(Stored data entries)
_ _ _
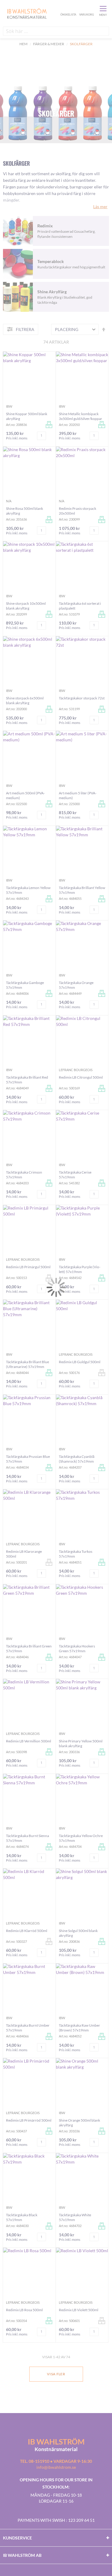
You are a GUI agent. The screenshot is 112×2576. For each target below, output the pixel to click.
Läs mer (100, 206)
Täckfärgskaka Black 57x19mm (21, 2217)
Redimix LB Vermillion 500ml (28, 1741)
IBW (9, 406)
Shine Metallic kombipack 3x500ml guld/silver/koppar (80, 416)
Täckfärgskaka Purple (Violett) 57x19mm (79, 1269)
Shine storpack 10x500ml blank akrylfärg (26, 605)
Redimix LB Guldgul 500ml (79, 1362)
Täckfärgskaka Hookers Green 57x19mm (77, 1648)
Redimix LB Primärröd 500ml (28, 2120)
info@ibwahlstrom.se (56, 2467)
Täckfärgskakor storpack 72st (82, 698)
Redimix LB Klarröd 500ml (26, 1930)
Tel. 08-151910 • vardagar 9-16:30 (56, 2461)
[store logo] (31, 13)
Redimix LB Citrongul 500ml (81, 1077)
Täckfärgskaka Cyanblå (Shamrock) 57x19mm (76, 1459)
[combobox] (56, 31)
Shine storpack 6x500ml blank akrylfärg (25, 700)
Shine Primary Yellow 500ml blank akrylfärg (80, 1743)
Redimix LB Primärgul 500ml (28, 1267)
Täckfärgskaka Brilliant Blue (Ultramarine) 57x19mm (27, 1364)
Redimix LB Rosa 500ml (24, 2310)
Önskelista (67, 8)
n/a (8, 501)
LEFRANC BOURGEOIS (76, 1070)
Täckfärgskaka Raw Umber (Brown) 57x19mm (79, 2027)
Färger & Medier (48, 44)
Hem (23, 44)
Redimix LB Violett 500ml (78, 2310)
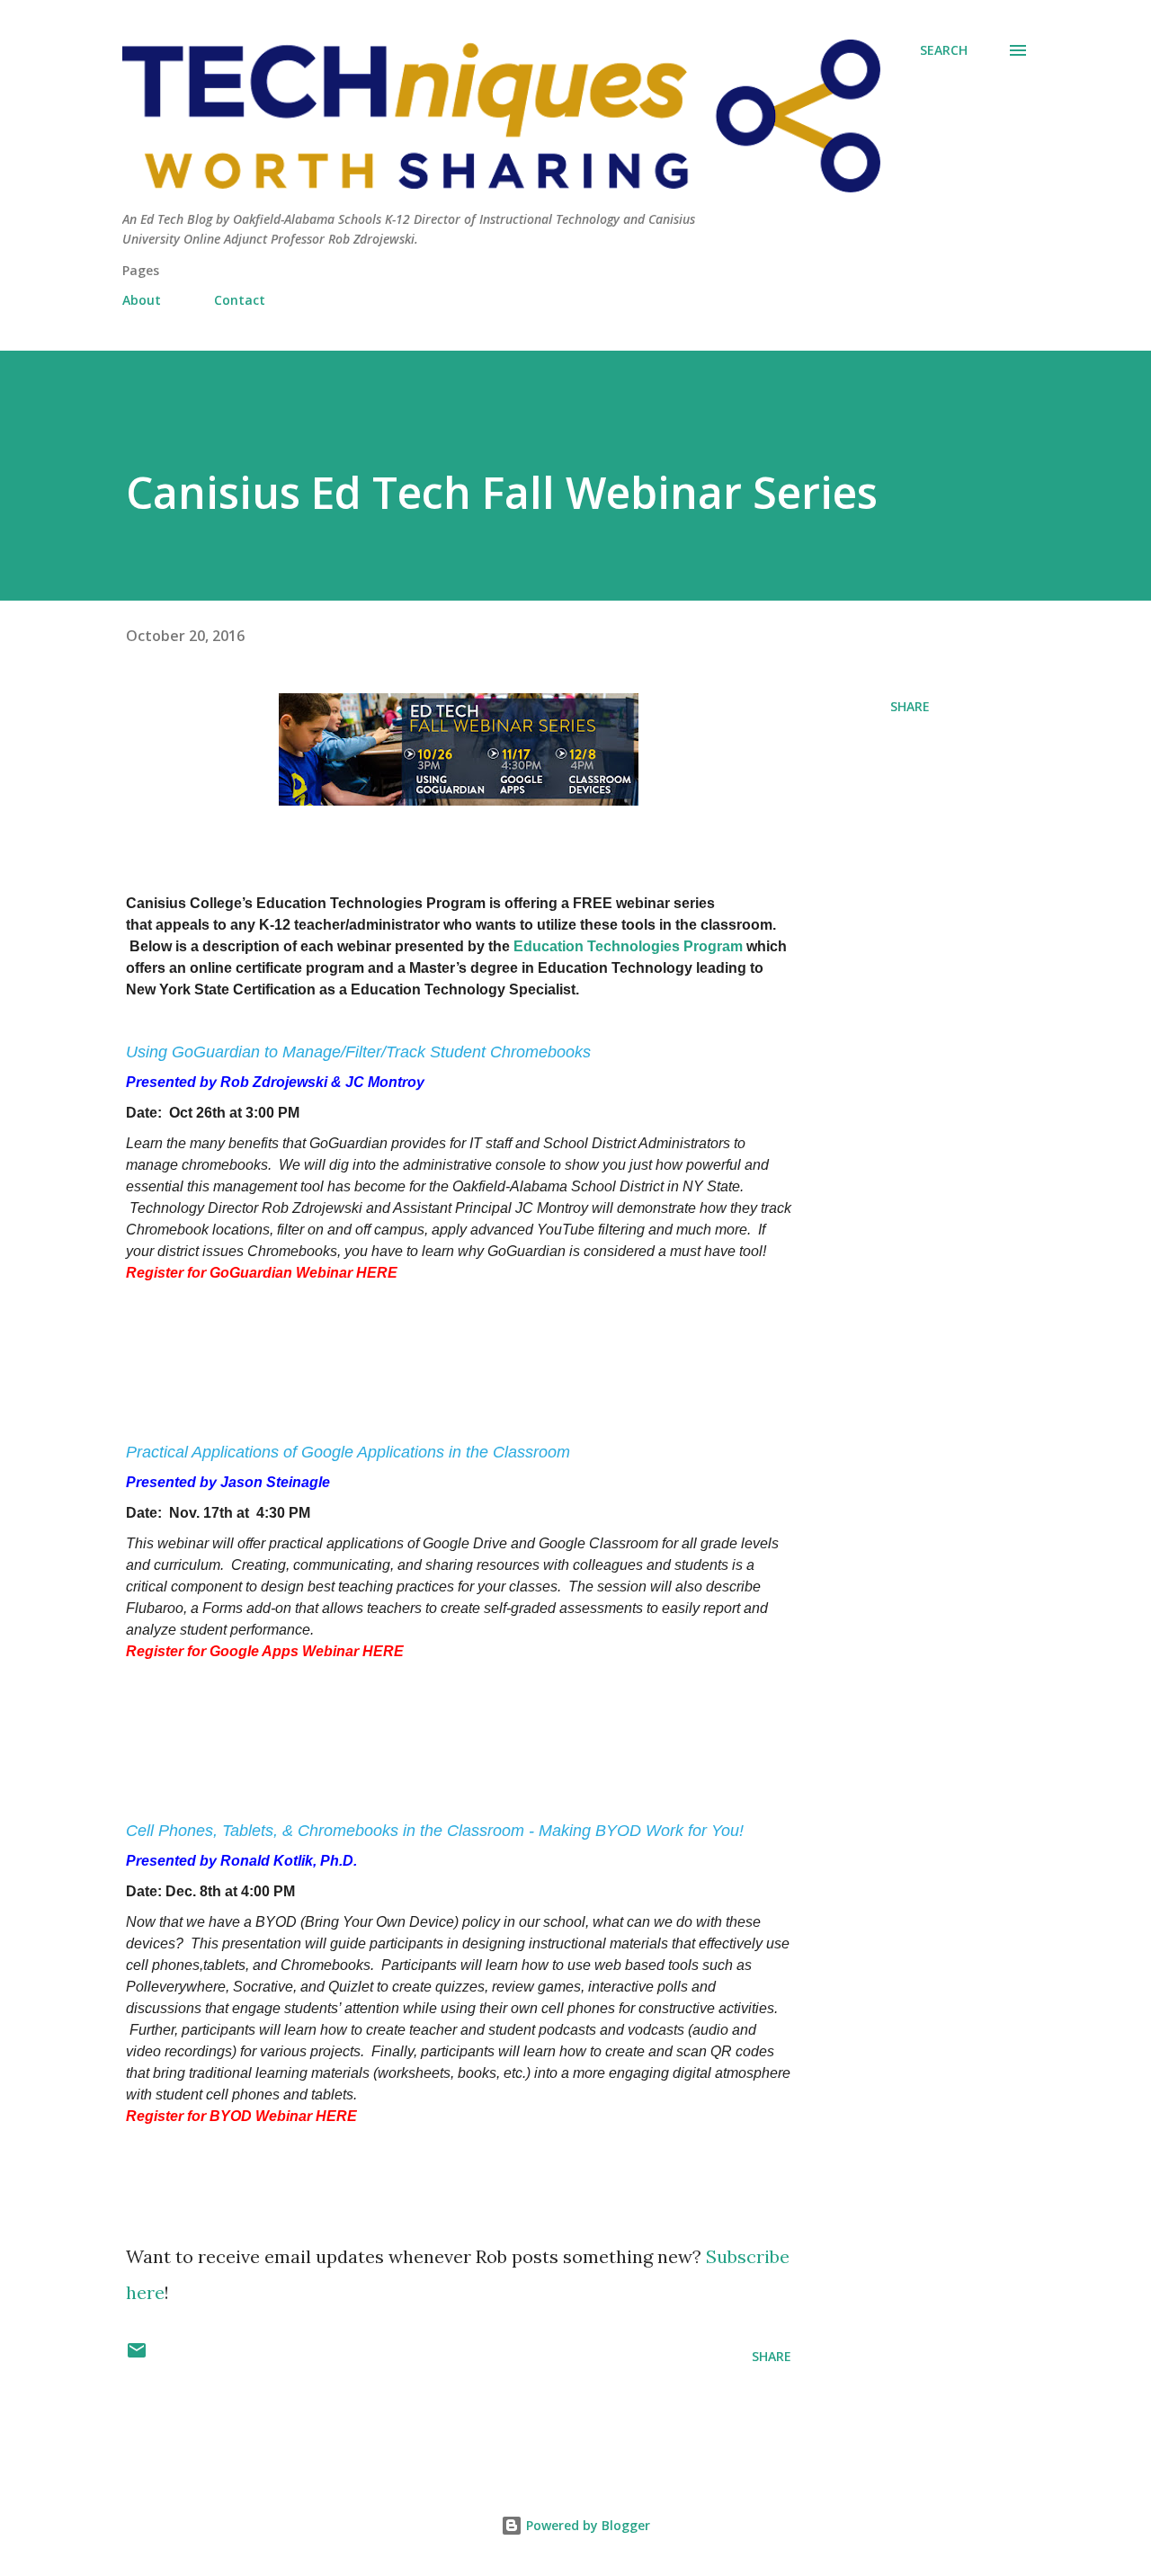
_ _ _
◆ Your assignment
Beginning with the line where "Redimix LB Citrongul 500ml (81, 1077)" appears, restate word for word every line down to the last one in the data, but keep the pictures out.

◆ Solution below
Redimix LB Citrongul 500ml (81, 1077)
Täckfärgskaka Cyanblå (Shamrock) 57x19mm (76, 1459)
[combobox] (56, 31)
Shine storpack 6x500ml blank akrylfärg (25, 700)
Shine Primary Yellow 500ml blank akrylfärg (80, 1743)
Redimix LB Primärgul 500ml (28, 1267)
Täckfärgskaka Brilliant Blue (Ultramarine) 57x19mm (27, 1364)
Redimix LB Rosa 500ml (24, 2310)
Önskelista (67, 8)
n/a (8, 501)
LEFRANC BOURGEOIS (76, 1070)
Täckfärgskaka Raw Umber (Brown) 57x19mm (79, 2027)
Färger & Medier (48, 44)
Hem (23, 44)
Redimix LB Violett 500ml (78, 2310)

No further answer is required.